In the material below, some lines may hold the word "card"; state how many do, giving only the number.

____

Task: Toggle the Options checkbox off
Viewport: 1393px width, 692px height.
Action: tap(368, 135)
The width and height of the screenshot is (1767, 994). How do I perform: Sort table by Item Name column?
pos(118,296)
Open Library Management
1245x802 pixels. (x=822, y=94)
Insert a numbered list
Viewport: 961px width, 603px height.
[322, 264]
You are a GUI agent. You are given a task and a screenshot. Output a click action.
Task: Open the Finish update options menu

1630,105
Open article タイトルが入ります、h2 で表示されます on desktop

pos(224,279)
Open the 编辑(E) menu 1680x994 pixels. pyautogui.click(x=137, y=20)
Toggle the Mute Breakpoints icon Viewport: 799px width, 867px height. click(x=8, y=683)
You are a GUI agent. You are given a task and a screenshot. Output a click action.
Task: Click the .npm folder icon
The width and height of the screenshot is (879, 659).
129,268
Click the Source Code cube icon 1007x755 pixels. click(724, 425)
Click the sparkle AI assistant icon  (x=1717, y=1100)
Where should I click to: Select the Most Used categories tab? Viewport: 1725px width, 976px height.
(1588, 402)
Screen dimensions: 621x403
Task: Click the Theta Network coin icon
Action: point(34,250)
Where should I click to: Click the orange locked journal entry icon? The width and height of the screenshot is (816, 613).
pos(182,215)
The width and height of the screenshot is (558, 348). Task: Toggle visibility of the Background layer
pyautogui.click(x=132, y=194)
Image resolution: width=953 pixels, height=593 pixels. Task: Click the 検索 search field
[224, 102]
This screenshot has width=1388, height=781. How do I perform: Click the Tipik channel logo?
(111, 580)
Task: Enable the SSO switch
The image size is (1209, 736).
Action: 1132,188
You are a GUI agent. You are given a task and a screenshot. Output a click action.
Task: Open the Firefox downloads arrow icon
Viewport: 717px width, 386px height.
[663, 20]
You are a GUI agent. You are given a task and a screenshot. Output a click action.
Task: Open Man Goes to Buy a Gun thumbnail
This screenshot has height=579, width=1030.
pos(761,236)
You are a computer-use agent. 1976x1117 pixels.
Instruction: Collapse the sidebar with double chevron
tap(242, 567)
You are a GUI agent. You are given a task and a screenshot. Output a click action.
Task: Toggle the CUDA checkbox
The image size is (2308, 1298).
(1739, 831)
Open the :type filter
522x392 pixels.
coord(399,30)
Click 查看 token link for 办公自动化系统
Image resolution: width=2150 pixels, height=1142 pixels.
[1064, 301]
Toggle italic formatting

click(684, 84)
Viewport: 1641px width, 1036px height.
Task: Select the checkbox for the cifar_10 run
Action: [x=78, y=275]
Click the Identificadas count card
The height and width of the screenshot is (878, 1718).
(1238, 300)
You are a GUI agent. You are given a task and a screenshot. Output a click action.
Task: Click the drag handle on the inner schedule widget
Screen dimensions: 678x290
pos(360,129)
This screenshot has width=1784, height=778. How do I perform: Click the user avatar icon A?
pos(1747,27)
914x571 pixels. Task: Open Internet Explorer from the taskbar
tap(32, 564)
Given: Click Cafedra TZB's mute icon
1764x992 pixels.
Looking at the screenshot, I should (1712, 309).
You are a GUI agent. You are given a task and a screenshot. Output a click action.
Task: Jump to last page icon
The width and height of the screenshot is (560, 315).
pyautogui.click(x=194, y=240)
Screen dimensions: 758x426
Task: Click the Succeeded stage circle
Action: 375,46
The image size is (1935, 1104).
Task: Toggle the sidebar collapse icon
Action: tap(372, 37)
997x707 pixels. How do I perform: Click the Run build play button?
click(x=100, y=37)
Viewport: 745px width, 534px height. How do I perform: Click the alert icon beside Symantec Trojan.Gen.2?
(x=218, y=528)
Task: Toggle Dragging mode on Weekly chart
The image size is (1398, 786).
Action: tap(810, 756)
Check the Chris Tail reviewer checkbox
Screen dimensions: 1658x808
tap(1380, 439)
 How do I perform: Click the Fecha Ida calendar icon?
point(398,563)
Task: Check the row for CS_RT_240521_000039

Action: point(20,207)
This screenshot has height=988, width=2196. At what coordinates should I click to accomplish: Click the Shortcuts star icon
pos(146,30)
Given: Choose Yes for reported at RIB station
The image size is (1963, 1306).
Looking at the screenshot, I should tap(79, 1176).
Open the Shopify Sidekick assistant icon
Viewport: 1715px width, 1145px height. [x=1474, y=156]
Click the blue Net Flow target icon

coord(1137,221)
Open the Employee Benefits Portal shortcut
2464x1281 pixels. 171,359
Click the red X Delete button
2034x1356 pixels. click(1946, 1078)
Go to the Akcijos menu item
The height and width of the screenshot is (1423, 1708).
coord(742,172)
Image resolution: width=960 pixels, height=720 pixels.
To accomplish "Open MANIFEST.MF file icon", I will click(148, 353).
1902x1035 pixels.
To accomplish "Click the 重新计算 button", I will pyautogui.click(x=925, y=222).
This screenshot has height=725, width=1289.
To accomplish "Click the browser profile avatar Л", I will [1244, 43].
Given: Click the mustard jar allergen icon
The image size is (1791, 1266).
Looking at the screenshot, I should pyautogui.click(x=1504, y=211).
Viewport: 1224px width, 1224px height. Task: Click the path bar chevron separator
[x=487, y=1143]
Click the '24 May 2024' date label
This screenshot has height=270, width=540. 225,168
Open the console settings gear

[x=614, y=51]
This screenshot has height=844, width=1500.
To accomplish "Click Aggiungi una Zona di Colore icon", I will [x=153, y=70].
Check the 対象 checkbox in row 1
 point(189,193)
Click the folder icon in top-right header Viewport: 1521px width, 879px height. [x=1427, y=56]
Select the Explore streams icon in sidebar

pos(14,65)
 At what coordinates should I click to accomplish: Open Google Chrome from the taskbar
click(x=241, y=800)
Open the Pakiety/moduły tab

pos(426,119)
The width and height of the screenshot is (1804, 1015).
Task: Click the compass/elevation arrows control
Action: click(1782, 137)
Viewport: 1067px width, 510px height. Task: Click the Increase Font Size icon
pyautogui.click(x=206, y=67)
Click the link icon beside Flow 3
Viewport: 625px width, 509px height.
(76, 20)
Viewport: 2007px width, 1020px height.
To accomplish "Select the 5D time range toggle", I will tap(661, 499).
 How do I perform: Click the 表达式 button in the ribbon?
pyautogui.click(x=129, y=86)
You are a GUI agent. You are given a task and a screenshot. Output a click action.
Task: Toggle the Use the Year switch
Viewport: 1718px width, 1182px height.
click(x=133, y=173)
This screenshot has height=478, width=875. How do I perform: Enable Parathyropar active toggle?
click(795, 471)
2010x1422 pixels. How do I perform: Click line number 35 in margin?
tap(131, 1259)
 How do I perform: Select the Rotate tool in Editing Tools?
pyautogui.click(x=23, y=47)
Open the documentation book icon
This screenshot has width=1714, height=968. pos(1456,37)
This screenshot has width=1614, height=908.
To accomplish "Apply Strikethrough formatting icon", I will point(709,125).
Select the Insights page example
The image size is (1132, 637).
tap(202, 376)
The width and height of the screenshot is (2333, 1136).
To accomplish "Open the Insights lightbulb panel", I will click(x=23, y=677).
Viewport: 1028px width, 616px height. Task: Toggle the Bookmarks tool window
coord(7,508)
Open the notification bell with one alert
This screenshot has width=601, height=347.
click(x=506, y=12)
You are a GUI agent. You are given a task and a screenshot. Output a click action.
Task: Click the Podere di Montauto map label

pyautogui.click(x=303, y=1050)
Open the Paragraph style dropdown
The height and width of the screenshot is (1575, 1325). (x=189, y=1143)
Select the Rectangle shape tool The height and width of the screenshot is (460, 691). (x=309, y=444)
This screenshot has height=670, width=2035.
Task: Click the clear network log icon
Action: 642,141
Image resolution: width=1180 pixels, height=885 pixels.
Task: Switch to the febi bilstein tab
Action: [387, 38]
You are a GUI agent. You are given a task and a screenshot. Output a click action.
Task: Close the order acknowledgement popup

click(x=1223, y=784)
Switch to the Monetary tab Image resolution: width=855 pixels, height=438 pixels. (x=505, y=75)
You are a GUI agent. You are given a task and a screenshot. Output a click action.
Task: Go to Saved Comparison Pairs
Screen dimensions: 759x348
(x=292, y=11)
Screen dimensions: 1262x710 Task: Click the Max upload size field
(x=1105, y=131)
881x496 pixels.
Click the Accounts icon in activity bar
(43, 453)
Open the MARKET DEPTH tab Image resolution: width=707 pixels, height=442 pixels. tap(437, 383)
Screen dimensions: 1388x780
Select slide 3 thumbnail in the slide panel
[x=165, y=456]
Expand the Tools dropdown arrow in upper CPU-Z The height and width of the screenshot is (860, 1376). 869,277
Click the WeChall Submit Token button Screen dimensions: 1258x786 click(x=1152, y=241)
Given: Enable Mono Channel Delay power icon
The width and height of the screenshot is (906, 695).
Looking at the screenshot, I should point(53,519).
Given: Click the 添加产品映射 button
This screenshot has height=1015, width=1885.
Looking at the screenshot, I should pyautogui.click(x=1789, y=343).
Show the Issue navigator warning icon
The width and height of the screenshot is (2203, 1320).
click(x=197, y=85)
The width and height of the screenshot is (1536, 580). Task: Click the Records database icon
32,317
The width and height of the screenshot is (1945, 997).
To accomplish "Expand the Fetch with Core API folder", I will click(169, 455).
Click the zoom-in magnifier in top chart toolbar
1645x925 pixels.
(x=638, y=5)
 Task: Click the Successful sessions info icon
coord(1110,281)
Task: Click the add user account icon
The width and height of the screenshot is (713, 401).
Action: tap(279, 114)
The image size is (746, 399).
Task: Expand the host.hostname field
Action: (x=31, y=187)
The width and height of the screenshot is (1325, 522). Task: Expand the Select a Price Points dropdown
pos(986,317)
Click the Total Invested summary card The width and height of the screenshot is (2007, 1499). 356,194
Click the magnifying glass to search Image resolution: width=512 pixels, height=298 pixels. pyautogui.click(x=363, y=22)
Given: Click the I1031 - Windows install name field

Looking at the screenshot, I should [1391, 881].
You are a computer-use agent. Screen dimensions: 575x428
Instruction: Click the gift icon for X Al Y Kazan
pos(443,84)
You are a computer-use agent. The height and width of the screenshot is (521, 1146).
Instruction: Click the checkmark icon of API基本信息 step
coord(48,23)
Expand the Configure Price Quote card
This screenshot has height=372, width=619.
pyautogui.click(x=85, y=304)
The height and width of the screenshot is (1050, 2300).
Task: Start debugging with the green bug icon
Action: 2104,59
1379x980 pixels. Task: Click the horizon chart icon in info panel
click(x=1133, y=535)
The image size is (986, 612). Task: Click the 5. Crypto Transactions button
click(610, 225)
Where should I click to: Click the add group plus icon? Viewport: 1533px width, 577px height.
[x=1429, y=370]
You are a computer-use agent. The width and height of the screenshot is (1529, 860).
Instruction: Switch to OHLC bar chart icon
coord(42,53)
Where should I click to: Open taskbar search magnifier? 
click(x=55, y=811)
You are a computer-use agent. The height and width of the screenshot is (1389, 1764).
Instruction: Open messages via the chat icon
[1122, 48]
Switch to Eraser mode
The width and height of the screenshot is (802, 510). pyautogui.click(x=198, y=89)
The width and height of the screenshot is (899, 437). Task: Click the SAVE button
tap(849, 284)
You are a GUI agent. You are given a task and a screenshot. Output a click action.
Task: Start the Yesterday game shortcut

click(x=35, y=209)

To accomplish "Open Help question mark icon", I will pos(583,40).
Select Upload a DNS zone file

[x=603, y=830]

____

RESPONSE
3